Real-world relevance of solubility calculations
These calculations appear in many applied settings. In environmental chemistry, precipitation and dissolution control the mobility of metals in groundwater. In clinical and pharmaceutical science, supersaturation and precipitation can change bioavailability. In analytical chemistry, gravimetric separations rely on selective precipitation, which depends on Ksp and common ion concentration. In water treatment, hardness removal, scaling, and pH adjustment are all tied to solubility equilibria.
For example, fluoride and hydroxide equilibria are central in mineral dissolution and water chemistry, while chloride-driven suppression of silver salt solubility is standard in qualitative analysis. Even at the introductory level, learning how concentration changes solubility builds the foundation for acid-base equilibria, buffer systems, and complex ion equilibria later in chemistry.

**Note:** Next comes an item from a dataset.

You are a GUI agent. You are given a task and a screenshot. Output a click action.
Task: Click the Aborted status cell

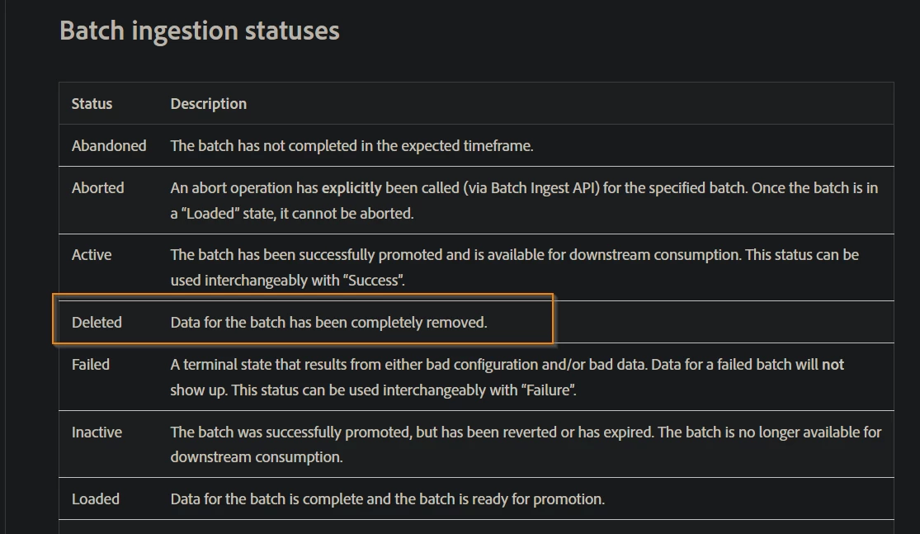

Best practice workflow for accurate answers
- Write the correct dissolution equation.
- Translate stoichiometry into concentration terms using molar solubility s.
- Include any preexisting ion concentration directly in the equilibrium concentrations.
- Build the full Ksp expression.
- Decide whether an approximation is justified.
- Check the result by substituting the calculated concentrations back into Ksp.
Authoritative chemistry references
For deeper reading on solubility equilibria and solution chemistry, consult these academic references:
- Purdue University: Solubility Products
- University of Wisconsin: Solubility and Ksp
- Florida State University: Solubility Equilibria
Bottom line
To calculate solubility from Ksp and concentration, you must combine the equilibrium constant expression with the actual ion concentrations present in solution. In pure water, many problems are algebraic and direct. In the presence of a common ion, exact numerical solving is often the safest approach. The calculator on this page handles the stoichiometry automatically, incorporates the initial concentration correctly, and visualizes the equilibrium concentrations so you can interpret the result instead of just memorizing formulas.
All example constants shown above are representative textbook values near 25 degrees C and may vary slightly by source, ionic strength, and tabulation method.